左から筆者、インドネシア工業省アグス次官、
ジェトロJKT所長と次長

インドネシア金型工業会(IMDIA)について
 IMDIAは、JETRO支援の下、2006年2月に民間主導にて設立された。会員数は181社で、60%が現地企業であるが、日系や韓国企業も加入するグローバルな組織である。さらに幅広い産業分野の企業が加入していることと、日系企業主導ということでも多々ある世界の金型工業会のなかで異色である。IMDIAは、設立時よりインドネシア商工会議所(KADIN)の傘下にあり、インドネシア工業省とも友好的な関係を保ち、JETROと密接な関係を維持している。更に日本、インドネシア両政府とのパイプを持ち、官民合同で活動ができる優位な組織といえる。

 インドネシアの産業力向上には裾野産業の強化が不可欠であり、製造業のマザーツールである金型産業の育成が産業競争力の向上、輸出力の上昇、雇用促進に寄与するとの観点に立ち、IMDIAでは様々な活動が実施されている。

プレスセミナー関係者(中央筆者)
プレス金型メーカー打合せ 
日本人プレス金型専門家鈴木氏と筆者(左)
金型メーカー見学会

日本の支援
 IMDIAの支援要請に対応する日本から可能な支援方法としては、『人』に焦点を当て会員の技術・技能のレベルアップを達成することである。そのため、金型産業の自立的発展を図るために、より有効的に活用する手段としてコア人材(インストラクター)育成計画を立案し、プログラム策定・テキスト作成および定例活動指導、事務局機能強化指導等の支援ロードマップが策定された。
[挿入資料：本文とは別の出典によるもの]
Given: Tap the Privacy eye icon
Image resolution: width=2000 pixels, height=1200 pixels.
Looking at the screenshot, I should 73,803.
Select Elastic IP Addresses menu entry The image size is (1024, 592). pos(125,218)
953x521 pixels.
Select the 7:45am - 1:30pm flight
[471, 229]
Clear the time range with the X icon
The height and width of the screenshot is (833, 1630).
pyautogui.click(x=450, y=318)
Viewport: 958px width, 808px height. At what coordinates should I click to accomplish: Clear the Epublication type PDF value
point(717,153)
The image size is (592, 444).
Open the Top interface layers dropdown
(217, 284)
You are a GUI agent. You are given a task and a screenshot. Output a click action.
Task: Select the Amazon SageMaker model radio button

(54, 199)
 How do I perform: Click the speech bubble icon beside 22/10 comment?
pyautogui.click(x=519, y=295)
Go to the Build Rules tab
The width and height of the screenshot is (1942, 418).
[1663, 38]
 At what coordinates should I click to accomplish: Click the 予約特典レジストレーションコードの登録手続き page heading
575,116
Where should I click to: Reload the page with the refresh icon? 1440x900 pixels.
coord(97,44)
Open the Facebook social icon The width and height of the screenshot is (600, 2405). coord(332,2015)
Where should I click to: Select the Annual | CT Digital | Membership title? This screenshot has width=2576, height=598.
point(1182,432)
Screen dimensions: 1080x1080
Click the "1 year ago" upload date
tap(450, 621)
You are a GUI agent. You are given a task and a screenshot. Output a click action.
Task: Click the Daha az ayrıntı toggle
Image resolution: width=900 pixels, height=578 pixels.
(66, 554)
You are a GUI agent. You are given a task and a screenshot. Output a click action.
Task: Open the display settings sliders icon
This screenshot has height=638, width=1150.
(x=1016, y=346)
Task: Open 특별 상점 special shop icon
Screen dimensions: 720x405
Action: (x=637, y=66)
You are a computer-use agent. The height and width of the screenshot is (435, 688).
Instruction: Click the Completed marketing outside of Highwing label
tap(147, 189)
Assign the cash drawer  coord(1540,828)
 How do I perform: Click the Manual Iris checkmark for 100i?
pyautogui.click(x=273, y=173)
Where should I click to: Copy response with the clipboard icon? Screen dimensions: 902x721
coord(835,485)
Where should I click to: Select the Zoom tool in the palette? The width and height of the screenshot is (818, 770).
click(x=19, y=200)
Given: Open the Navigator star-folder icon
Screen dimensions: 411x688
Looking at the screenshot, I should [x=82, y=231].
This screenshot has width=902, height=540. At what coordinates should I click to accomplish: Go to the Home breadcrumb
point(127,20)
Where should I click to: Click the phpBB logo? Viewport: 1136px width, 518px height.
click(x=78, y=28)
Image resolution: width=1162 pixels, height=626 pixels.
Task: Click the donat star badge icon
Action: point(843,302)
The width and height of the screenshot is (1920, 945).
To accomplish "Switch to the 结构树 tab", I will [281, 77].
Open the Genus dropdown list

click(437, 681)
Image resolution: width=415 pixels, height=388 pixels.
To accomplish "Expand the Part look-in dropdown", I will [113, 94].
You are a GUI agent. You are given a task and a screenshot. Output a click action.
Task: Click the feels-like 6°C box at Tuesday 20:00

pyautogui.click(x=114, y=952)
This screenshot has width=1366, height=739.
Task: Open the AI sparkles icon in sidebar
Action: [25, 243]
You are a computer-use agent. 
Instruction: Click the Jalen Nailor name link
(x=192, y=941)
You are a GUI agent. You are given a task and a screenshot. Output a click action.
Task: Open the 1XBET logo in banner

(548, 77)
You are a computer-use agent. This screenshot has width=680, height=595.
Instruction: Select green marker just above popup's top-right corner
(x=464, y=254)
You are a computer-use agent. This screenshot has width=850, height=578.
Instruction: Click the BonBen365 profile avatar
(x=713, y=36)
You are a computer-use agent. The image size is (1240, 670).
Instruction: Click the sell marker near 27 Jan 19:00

 その核となるインストラクター育成計画達成に向けての取り組み状況および中・長期計画の進捗状況を確認すべく、2007年8月に着任以降、IMDIAの理事会、委員会、部会に随時出席して活動経過を検証した。その結果、インドネシア人理事、委員夫々が自分の果すべき役割を徐々に理解してきており、発言内容にも2006年度との差が感じられ、大幅に進歩している様に感じた。

 さらに、IMDIAでは、会員に対して「モノ作りに対する意識改革」を図るために、見学会、セミナーや交流会等を実施するなど熱心に取組んできた結果、徐々に理解されつつあるので成果を期待している。

 最後に、インドネシア人はとても親日的で仕事に取組む姿勢も真面目な若者が多い。それと意外に知られてないのは、人口が2億4千万人で国土は日本の5倍もあることである。

 また、食事は油が多く辛い物好きで、一度に沢山食べず日に4回位食べること。断食は1か月に及び、朝食は5時までに済ませ、夕食は日没を待って堰を切ったように食していた光景が印象に残っている。